The M/V Chilkat, which came to rest on the bottom of the Guemes Channel during a windstorm two weeks ago, was lifted up by a crane and placed onto a barge Wednesday afternoon.
The retrieval drew a crowd early Wednesday morning, though many had left by the time the boat was pulled up in an hours-long process.
It was raised from the water so quietly that a few spectators who there to see it actually missed the boat breaking the surface. The vessel was eventually lowered onto a barge just before 4 p.m.
Troy Wood, derelict vessel removal program manager for the state Department of Natural Resources, said that divers wrapped chains around the sunken ship on Tuesday and prepped it to be lifted Wednesday.
A hydraulic pipe was used to get the chain underneath the vessel, he said.

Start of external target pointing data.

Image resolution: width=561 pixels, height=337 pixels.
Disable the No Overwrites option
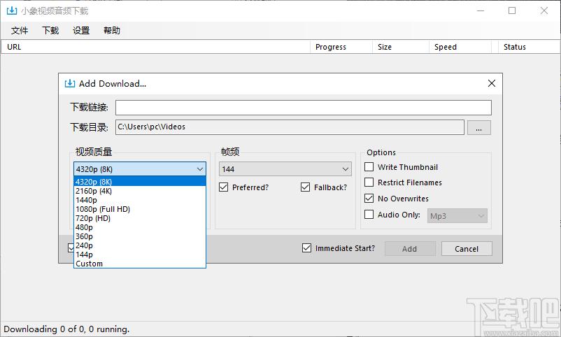point(369,198)
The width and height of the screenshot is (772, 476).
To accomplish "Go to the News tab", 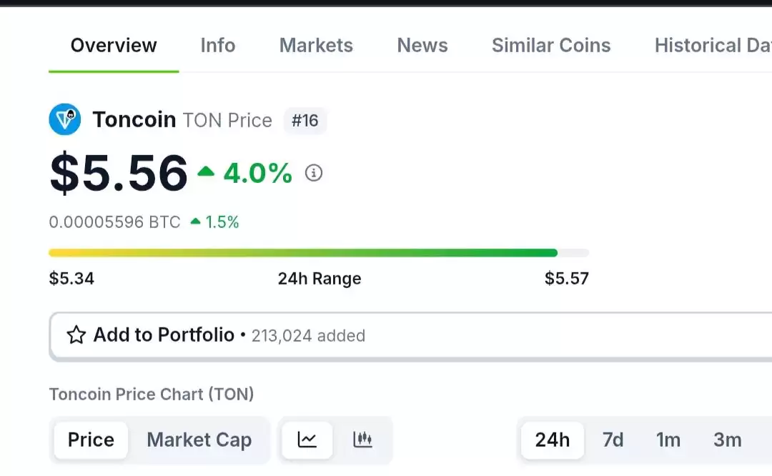I will [x=422, y=45].
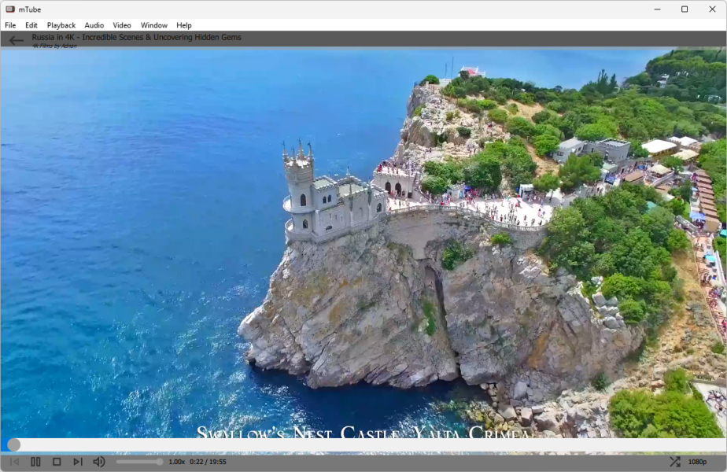The height and width of the screenshot is (472, 727).
Task: Click the 0:22 / 19:55 time display
Action: tap(208, 462)
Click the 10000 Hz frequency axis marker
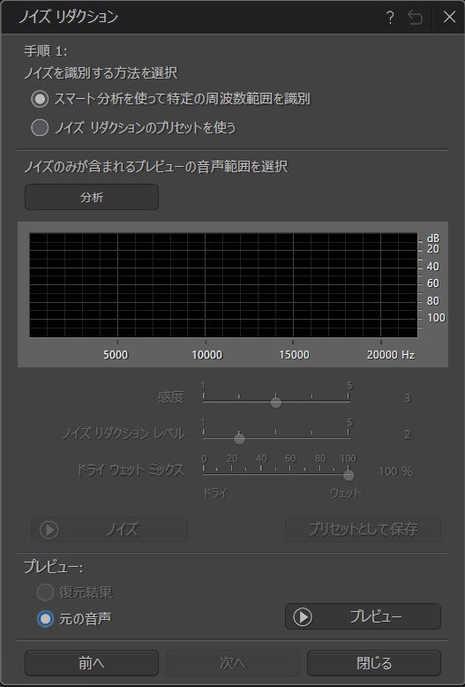The image size is (465, 687). 206,354
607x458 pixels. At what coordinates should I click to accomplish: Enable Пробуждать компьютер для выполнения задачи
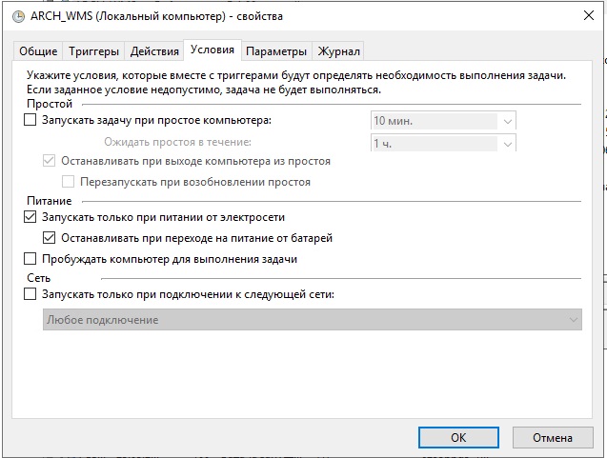pos(30,259)
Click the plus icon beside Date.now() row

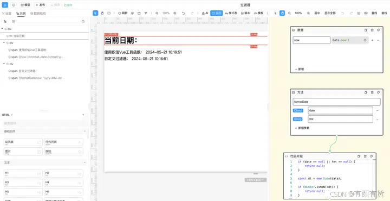(x=372, y=40)
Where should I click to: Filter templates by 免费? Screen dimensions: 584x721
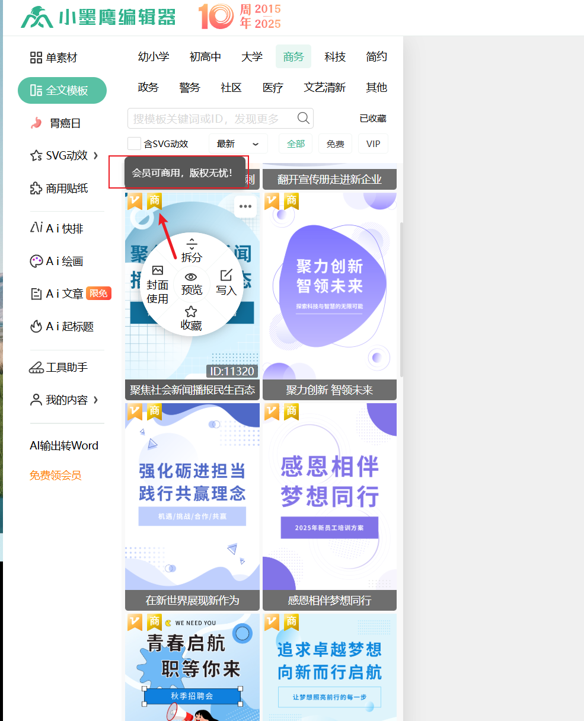(335, 144)
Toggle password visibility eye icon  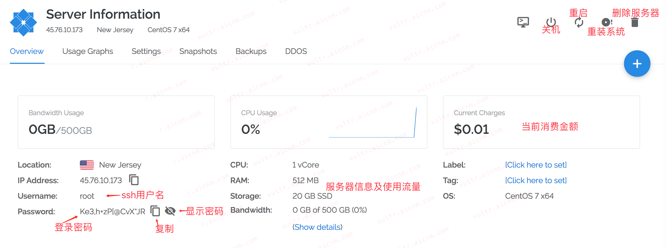170,211
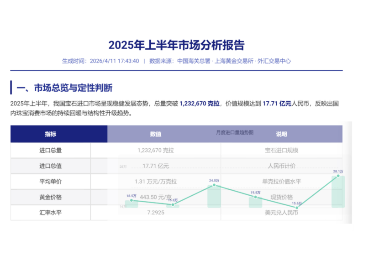Click the report title 2025年上半年市场分析报告

pyautogui.click(x=176, y=45)
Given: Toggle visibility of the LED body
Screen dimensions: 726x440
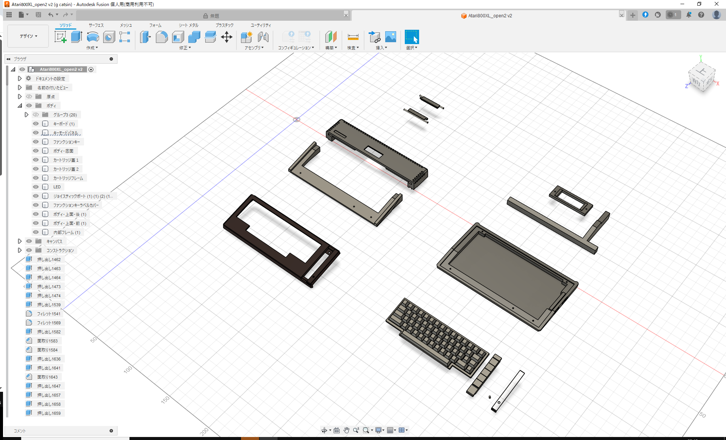Looking at the screenshot, I should [35, 186].
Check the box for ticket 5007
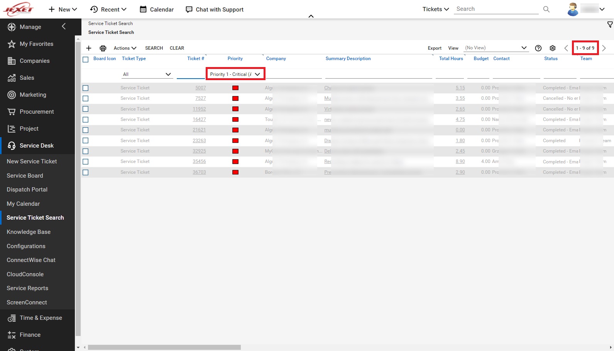614x351 pixels. click(86, 88)
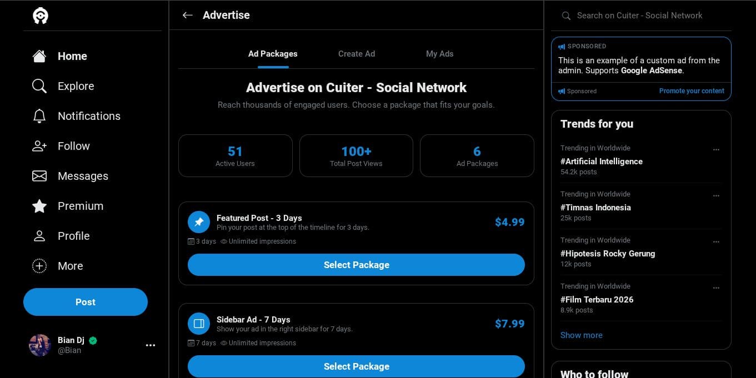The height and width of the screenshot is (378, 756).
Task: Open Home via the house icon
Action: tap(39, 56)
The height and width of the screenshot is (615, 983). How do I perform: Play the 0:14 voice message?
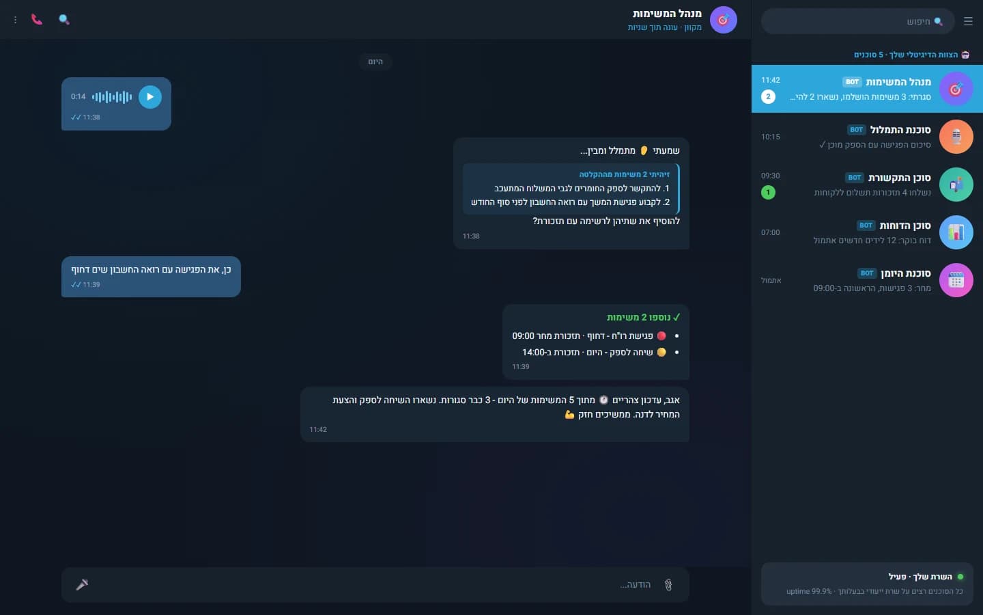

Concerns about the current made them wait until slack tide before lifting it onto the barge.
The M/V Chilkat, built in 1957, was once the first ferry of the Alaska Marine Highway System.
Global Diving and Salvage was the company contracted to remove the vessel. The barge crane D.B. General is owned by a Vancouver, B.C., company.
The estimated removal cost is $800,000, Wood said. That does not include deconstruction, which is likely what will eventually happen.
The vessel needed to be removed because of its proximity to the Guemes Island Ferry terminal, Wood said. The M/V Chilkat crashed into it before sinking during the Jan. 12 storm.
“They were afraid with the strong currents in the area, it might drift into the ferry lane, which would obviously cause major delays or safety issues,” Wood said.
The Coast Guard did not allow the boat to be towed because of holes in its hull.
Shortly after the vessel sank, divers inspected it for leaking fuel or oil. They found very little to remove, as the vessel was decommissioned with sealed vents, Wood said. However, some oil trapped in its roof released into the water as it was lifted.
“It was just a little bit that they can’t get rid of, and that’s why they have the boom out there,” Wood said.
Wood said Natural Resources has removed over 120 sunken vessels since July 2019. Natural Resources has flagged 288 vessels as potentially abandoned.
— Richard Walker contributed to this report.